Creating safe and empowering public spaces with women and girls
Sexual harassment and other forms of sexual violence in public spaces, both in urban and rural settings, are an everyday occurrence for women and girls in every country around the world.
Women and girls experience and fear different forms of sexual violence in public spaces, from unwelcome sexual remarks and gestures, to rape and femicide. It happens on streets, in and around public transportation, schools, workplaces, public toilets, water and food distribution sites, and parks.
This reality reduces women’s and girls’ freedom of movement. It reduces their ability to participate in school, work, and public life. It limits their access to essential services and their enjoyment of cultural and recreational activities, and negatively impacts their health and well-being.
Although domestic and workplace violence is now widely recognized as a human rights violation, sexual harassment and other forms of violence against women and girls in public spaces are often neglected, with few laws or policies in place to prevent and address it.

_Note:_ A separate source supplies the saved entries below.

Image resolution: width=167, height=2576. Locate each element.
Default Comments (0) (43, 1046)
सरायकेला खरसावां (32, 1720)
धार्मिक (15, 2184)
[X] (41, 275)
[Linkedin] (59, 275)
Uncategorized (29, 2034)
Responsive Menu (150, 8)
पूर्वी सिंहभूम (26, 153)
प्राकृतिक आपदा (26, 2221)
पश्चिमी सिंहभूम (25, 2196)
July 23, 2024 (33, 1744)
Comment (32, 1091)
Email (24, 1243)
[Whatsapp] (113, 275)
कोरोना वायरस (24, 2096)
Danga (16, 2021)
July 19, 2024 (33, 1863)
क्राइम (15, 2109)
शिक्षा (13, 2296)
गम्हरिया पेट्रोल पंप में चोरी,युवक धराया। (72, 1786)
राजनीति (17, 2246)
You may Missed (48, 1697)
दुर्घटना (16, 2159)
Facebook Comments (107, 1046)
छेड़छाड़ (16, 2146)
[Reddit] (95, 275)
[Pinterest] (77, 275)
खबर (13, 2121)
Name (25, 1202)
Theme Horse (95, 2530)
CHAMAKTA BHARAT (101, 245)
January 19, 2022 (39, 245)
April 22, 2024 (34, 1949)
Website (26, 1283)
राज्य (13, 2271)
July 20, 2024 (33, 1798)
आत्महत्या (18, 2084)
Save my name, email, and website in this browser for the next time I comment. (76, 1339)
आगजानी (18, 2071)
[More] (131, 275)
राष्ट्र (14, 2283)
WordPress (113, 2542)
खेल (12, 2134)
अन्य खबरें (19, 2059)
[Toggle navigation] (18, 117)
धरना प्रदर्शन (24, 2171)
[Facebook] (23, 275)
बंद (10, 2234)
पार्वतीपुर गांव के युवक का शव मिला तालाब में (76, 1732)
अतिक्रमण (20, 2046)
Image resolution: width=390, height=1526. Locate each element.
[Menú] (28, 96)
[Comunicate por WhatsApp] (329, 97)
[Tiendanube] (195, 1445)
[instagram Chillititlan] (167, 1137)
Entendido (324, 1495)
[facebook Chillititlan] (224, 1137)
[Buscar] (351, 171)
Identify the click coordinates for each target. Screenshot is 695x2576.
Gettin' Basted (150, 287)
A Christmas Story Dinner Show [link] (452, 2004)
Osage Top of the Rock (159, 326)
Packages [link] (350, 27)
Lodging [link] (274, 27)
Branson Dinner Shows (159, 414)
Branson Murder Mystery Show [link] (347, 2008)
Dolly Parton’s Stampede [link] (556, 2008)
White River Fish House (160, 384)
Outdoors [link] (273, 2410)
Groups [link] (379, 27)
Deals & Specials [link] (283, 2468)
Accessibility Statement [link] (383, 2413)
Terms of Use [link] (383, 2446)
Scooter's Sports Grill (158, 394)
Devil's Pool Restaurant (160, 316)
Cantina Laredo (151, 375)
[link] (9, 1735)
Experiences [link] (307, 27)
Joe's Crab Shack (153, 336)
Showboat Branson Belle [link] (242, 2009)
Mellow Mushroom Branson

For 10 years, UN Women’s global initiative, Safe Cities and Safe Public Spaces for Women and Girls, has worked with leading women’s organizations, local and national governments, UN agencies, and other partners to develop, implement, and evaluate comprehensive approaches to prevent and respond to sexual harassment against women and girls in public spaces in different settings.
Beginning in the cities of Quito (Ecuador), Cairo (Egypt), New Delhi (India), Port Moresby (Papua New Guinea), and Kigali (Rwanda), this multi-stakeholder global initiative has grown to include 50 cities and continues to achieve positive results with its partners.
In Port Moresby, Papua New Guinea, for example, the initiative has contributed to increased safety, hygiene, and comfort among women and girls working in markets and while travelling on public transport.
In Quito, Ecuador, a local regulation was adopted to include a specific provision against sexual harassment in public spaces, resulting in reduced sexual harassment on transportation in the city, and it also informed the national strategy on gender-based violence.
In Morocco, the Ministry of Housing developed “National guidelines on gender-responsive planning” to ensure that all women and girls living in cities can safely access and use urban public spaces.
In Maputo, Mozambique, youth advocates equipped with data and advocacy skills mobilized the Ministry of Education to improve women’s and girls’ safety, including holding awareness raising sessions on the prevention of sexual harassment.